‘One Love’—The Flow Band’s Uzell Finney Jr. dies at 65

by Rob Taylor Jr., Courier Staff Writer

On Sunday, March 1 at 6 p.m. at Wilson’s Nite Out, 7635 Denniston Ave. in Swissvale, it is sure to be a standing-room-only, shoulder-to-shoulder crowd for what’s being called an “open stage tribute” to one of Pittsburgh’s most legendary musicians.

Uzell Finney Jr., the founder and guitarist for The Flow Band, passed away on Feb. 11 from prostate cancer. He was 65. Finney’s funeral was held this past Saturday, Feb. 15, with the burial at Homewood Cemetery. Finney was the husband to Traceanne and the father to two daughters, Lyric and Jurnee.

Finney was a 33-year veteran of the Pittsburgh Bureau of Fire as a firefighter and a retired firefighter from Engine Company 20 in West Homestead.

But of course, Finney’s claim to fame for the masses was as the “engine” behind The Flow Band, Pittsburgh’s longest-running reggae band. While Finney began his musical prowess at Allderdice High School in the early-1970s, The Flow Band, which was originally called Rastafari, came to form in the late ‘70s. Finney, along with Norman Green, Ernest Pollard, Sanford Barnes, and Deborah Starling-Pollard, soon were playing at seemingly every venue in town. Over the decades, they opened for the likes of Ladysmith Black Mambazo, Ziggy Marley and Kymani Marley, and Jimmy Buffett.

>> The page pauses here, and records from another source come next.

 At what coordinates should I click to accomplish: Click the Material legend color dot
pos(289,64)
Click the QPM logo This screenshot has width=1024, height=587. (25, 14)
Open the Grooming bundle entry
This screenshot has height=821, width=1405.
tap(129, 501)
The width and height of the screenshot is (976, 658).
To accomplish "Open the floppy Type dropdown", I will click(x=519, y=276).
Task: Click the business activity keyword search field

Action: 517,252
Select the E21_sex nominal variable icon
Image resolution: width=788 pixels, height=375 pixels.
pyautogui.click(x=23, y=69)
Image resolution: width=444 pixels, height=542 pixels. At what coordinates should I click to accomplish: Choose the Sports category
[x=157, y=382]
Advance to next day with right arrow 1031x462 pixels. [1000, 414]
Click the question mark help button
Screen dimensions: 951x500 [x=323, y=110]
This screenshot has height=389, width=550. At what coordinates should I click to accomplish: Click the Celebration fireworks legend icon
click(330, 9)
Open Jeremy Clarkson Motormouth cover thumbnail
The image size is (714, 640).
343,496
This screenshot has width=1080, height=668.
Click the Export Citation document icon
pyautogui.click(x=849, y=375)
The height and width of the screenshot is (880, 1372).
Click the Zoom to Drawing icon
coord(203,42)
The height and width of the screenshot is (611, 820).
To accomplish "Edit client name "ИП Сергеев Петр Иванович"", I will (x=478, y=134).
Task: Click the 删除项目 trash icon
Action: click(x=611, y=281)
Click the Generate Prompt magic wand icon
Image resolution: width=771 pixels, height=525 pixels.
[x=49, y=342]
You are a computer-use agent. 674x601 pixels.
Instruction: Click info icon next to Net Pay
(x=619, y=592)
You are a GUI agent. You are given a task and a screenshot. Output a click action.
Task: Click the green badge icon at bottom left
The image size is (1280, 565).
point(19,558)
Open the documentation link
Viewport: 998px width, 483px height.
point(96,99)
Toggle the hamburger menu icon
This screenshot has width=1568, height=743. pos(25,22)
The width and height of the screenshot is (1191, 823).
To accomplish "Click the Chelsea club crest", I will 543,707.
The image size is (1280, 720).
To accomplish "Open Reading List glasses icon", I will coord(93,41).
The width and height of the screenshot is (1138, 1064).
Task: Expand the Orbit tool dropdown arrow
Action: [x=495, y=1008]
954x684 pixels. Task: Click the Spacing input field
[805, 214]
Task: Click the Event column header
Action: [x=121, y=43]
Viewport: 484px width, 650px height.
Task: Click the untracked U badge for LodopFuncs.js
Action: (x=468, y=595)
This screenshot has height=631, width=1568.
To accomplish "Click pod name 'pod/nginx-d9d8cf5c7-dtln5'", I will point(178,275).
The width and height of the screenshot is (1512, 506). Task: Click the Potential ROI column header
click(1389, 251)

“He was a spiritual uplift to me and all people that he touched,” Michelle Sandidge, Finney’s cousin and chief community affairs officer for the Housing Authority of the City of Pittsburgh, told the New Pittsburgh Courier, Feb. 17. “Never had a mean word to say about anyone, and his kindness was as infectious as his smile. He could make you laugh and feel good about yourself. He gave you encouragement while helping you with life lessons that were spiritually fulfilling and profound.”

Sandidge told the Courier that while many bands fade away, Finney’s ability to keep The Flow Band on top for decades was his “powerful people presence that enabled him to touch your soul with his spirit through music.”

She said Finney’s “talent far exceeded being a musical genius; his ability to engage the audience in more than song was his strong point.”

Finney’s last public performance, Sandidge said, was at Wallace’s Whiskey Room and Kitchen, inside Hotel Indigo in East Liberty, on Jan. 30.

In addition to a Celebration of Life event that occurred at Rocks Landing in McKees Rocks after the funeral and burial on Feb. 15, Finney was remembered with a final tribute salute from more than 30 fellow firefighters, led by Lisa Epps, a code compliance and education inspector and well-respected, longtime member of the Pittsburgh Bureau of Fire. The salute included a bagpipe serenade by firefighter Pete Soergel.

“He was a genuine artist, playing piano first and self-teaching himself the guitar,” Sandidge told the Courier of Finney. “Our family always said we were his No. 1 fans. His love of family and friends was unwavering. ‘One Love’ was his signature, and he lived by it.”